▶ _Written tasks_
(a) Does each statement below agree with the passage about ISA? For (i), (ii) and (iii), answer yes or no and quote the words of the passage that decide it. (i) Krill spend the daytime resting in deep water. (ii) Krill stay on one side of the thermocline. (iii) ISA helps the ocean absorb more oxygen by warming its surface.
(b) What are all the contributing factors to ocean mixing that the passage about ISA names?

▶ _Selected passage_
_ _ _

Contributing factors to ocean mixing include activation of brine production by enhanced winter ice freezing, less stratification of ocean water by reduced ice cap melting, and increased krill swarms due to greater volume of phytoplankton. 

Huge swarms of krill move up and down hundreds of meters every day, eating plankton on the surface at night and resting in the deep water in the day. The krill move through a barrier called the thermocline, in and out of the higher nutrient deep ocean water. This daily movement helps to fertilize the surface water. By increasing plankton growth, ISA will increase krill population, thereby increasing the daily transport of deep water into the top layer.  This will help replace nutrient removed by phytoplankton growth, reducing change to downstream nutrient levels.

How does ISA affect oxygen level?

ISA is the only available way to fertilize oceanic plankton at low and even dosage. By cooling the ocean surface through multiple effects, ISA enables the ocean to absorb more oxygen. Further, ISA protects against low oxygen (anoxia) by promoting increased vertical cycling of the ocean water.

Is there an upper limit for iron uptake by ocean life?

_ _ _

▶ _Extracted data_
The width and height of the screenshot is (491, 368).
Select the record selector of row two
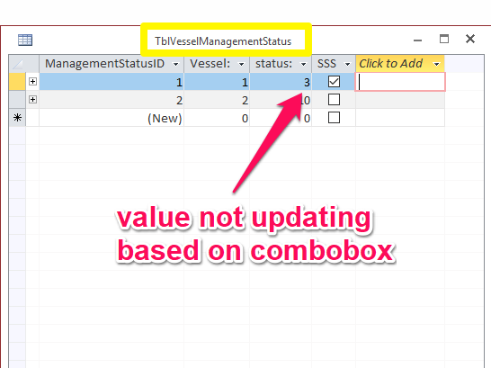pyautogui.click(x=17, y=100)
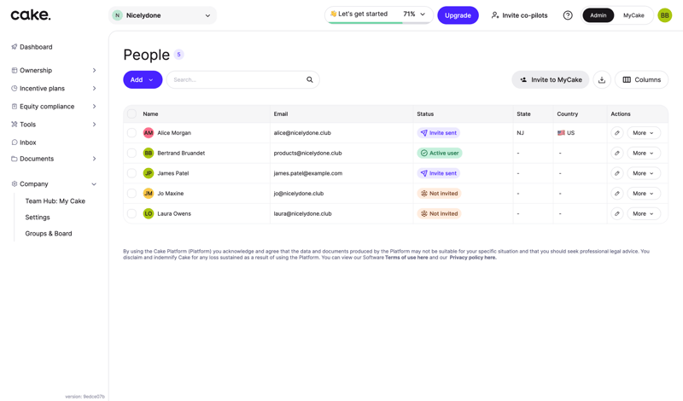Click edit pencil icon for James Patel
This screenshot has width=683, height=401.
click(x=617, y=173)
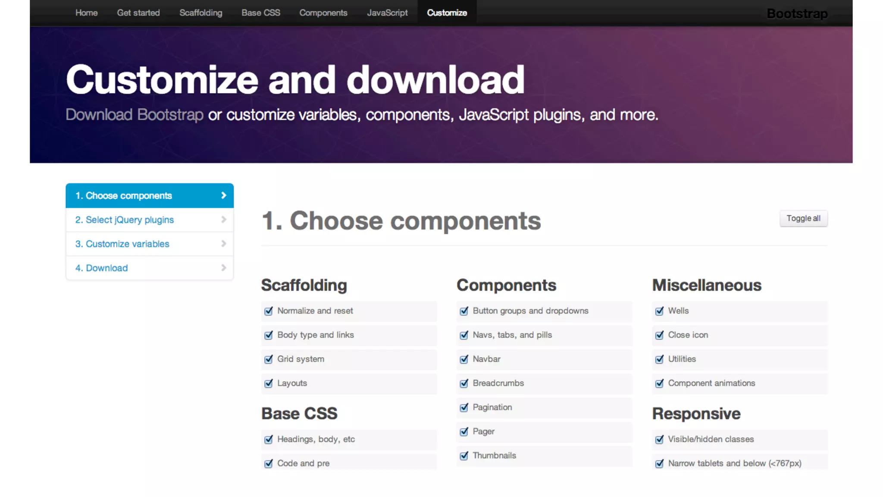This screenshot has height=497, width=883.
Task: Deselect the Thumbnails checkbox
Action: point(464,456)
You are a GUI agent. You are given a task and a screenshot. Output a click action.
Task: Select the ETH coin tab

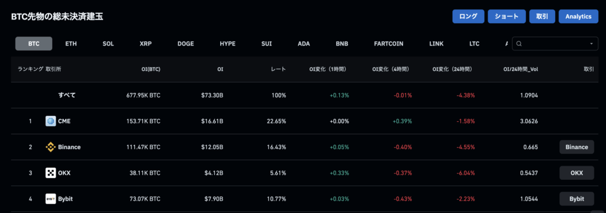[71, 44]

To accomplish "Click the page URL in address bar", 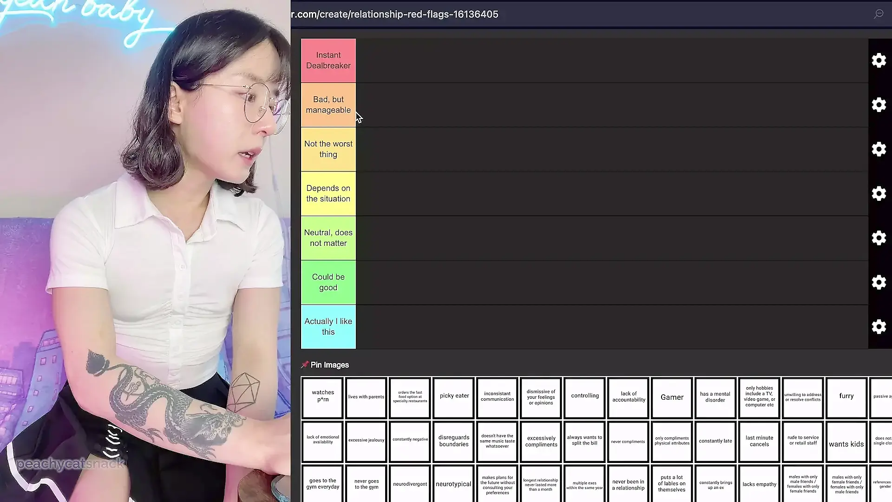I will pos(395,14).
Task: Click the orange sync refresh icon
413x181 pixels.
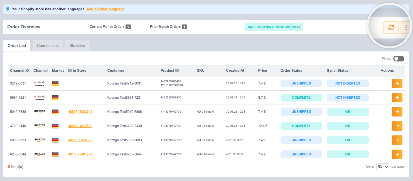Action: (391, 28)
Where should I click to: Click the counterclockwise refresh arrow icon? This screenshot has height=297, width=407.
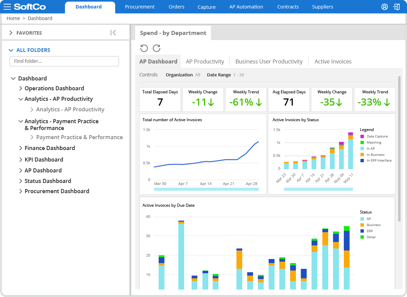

_ _ _

▶ _Per-task outputs_
(a)
(i) Yes: "eating plankton on the surface at night and resting in the deep water in the day"
(ii) No: "The krill move through a barrier called the thermocline, in and out of the higher nutrient deep ocean water."
(iii) No: "By cooling the ocean surface through multiple effects, ISA enables the ocean to absorb more oxygen."

(b)
- Activation of brine production by enhanced winter ice freezing
- Less stratification of ocean water by reduced ice cap melting
- Increased krill swarms due to greater volume of phytoplankton